*WORK REQUIRED:* Arrange the records from the line containing "You are a GUI" up to and including the line containing "This screenshot has width=1568, height=533." as a JSON list of strings, one string per line, omitting blank lines.

*LISTING:*
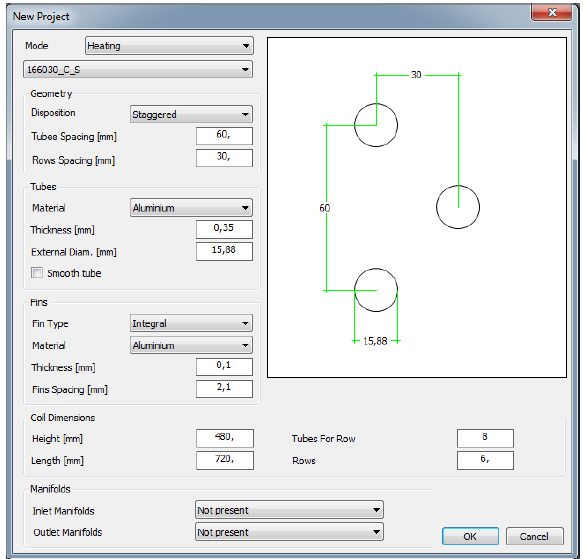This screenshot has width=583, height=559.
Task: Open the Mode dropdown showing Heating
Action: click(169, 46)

==

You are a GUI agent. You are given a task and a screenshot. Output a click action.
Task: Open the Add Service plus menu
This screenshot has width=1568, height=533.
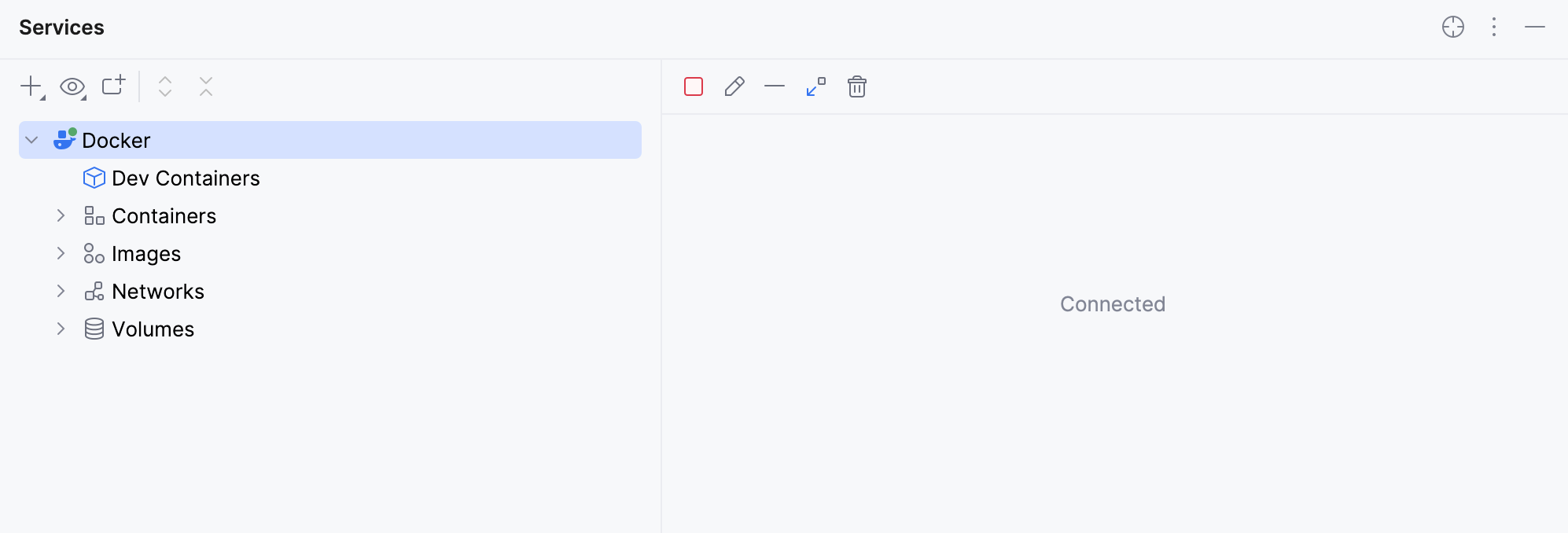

*CORRECT RESPONSE:*
[
  "You are a GUI agent. You are given a task and a screenshot. Output a click action.",
  "Task: Open the Add Service plus menu",
  "This screenshot has width=1568, height=533."
]